--- START ---

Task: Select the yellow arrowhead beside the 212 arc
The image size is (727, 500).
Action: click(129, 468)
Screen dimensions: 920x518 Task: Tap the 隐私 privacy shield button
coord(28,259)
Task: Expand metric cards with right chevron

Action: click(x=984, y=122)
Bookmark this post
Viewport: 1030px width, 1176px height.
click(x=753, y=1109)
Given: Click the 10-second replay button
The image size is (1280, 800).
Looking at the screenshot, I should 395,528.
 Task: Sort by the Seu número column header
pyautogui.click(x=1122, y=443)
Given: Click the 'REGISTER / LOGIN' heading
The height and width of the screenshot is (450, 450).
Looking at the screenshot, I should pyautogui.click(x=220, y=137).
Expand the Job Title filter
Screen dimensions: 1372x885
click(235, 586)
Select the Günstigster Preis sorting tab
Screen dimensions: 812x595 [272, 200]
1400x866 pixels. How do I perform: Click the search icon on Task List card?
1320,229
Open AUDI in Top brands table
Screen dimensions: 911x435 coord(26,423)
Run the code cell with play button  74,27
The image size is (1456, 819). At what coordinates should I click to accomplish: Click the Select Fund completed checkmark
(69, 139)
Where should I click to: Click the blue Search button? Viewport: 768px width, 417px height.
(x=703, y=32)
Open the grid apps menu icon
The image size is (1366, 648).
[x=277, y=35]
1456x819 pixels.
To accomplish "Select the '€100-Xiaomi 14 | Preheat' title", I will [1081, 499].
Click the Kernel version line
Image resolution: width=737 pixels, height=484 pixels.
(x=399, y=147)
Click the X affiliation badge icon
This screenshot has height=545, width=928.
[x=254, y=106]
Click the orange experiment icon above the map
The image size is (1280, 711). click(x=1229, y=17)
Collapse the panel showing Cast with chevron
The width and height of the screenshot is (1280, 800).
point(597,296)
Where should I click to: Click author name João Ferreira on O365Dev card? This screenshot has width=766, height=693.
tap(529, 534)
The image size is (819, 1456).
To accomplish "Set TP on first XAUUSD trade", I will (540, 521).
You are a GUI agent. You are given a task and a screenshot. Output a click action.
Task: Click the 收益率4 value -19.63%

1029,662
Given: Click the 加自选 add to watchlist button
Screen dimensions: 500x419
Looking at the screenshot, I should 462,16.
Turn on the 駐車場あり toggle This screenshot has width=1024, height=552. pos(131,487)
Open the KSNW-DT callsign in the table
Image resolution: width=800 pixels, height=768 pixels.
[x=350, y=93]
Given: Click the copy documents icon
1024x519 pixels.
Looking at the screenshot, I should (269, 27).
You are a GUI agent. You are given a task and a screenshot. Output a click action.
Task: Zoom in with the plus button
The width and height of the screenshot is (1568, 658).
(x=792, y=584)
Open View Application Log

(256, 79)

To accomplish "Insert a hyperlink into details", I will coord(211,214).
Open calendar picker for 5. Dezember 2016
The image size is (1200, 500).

--- END ---

* [Your instructions]
Each line of the listing has to be reproduced exactly.

* [Solution below]
Task: Select the yellow arrowhead beside the 212 arc
The image size is (727, 500).
Action: click(129, 468)
Screen dimensions: 920x518 Task: Tap the 隐私 privacy shield button
coord(28,259)
Task: Expand metric cards with right chevron

Action: click(x=984, y=122)
Bookmark this post
Viewport: 1030px width, 1176px height.
click(x=753, y=1109)
Given: Click the 10-second replay button
The image size is (1280, 800).
Looking at the screenshot, I should 395,528.
 Task: Sort by the Seu número column header
pyautogui.click(x=1122, y=443)
Given: Click the 'REGISTER / LOGIN' heading
The height and width of the screenshot is (450, 450).
Looking at the screenshot, I should pyautogui.click(x=220, y=137).
Expand the Job Title filter
Screen dimensions: 1372x885
click(235, 586)
Select the Günstigster Preis sorting tab
Screen dimensions: 812x595 [272, 200]
1400x866 pixels. How do I perform: Click the search icon on Task List card?
1320,229
Open AUDI in Top brands table
Screen dimensions: 911x435 coord(26,423)
Run the code cell with play button  74,27
The image size is (1456, 819). At what coordinates should I click to accomplish: Click the Select Fund completed checkmark
(69, 139)
Where should I click to: Click the blue Search button? Viewport: 768px width, 417px height.
(x=703, y=32)
Open the grid apps menu icon
The image size is (1366, 648).
[x=277, y=35]
1456x819 pixels.
To accomplish "Select the '€100-Xiaomi 14 | Preheat' title", I will [1081, 499].
Click the Kernel version line
Image resolution: width=737 pixels, height=484 pixels.
(x=399, y=147)
Click the X affiliation badge icon
This screenshot has height=545, width=928.
[x=254, y=106]
Click the orange experiment icon above the map
The image size is (1280, 711). click(x=1229, y=17)
Collapse the panel showing Cast with chevron
The width and height of the screenshot is (1280, 800).
point(597,296)
Where should I click to: Click author name João Ferreira on O365Dev card? This screenshot has width=766, height=693.
tap(529, 534)
The image size is (819, 1456).
To accomplish "Set TP on first XAUUSD trade", I will (540, 521).
You are a GUI agent. You are given a task and a screenshot. Output a click action.
Task: Click the 收益率4 value -19.63%

1029,662
Given: Click the 加自选 add to watchlist button
Screen dimensions: 500x419
Looking at the screenshot, I should 462,16.
Turn on the 駐車場あり toggle This screenshot has width=1024, height=552. pos(131,487)
Open the KSNW-DT callsign in the table
Image resolution: width=800 pixels, height=768 pixels.
[x=350, y=93]
Given: Click the copy documents icon
1024x519 pixels.
Looking at the screenshot, I should (269, 27).
You are a GUI agent. You are given a task and a screenshot. Output a click action.
Task: Zoom in with the plus button
The width and height of the screenshot is (1568, 658).
(x=792, y=584)
Open View Application Log

(256, 79)

To accomplish "Insert a hyperlink into details", I will coord(211,214).
Open calendar picker for 5. Dezember 2016
The image size is (1200, 500).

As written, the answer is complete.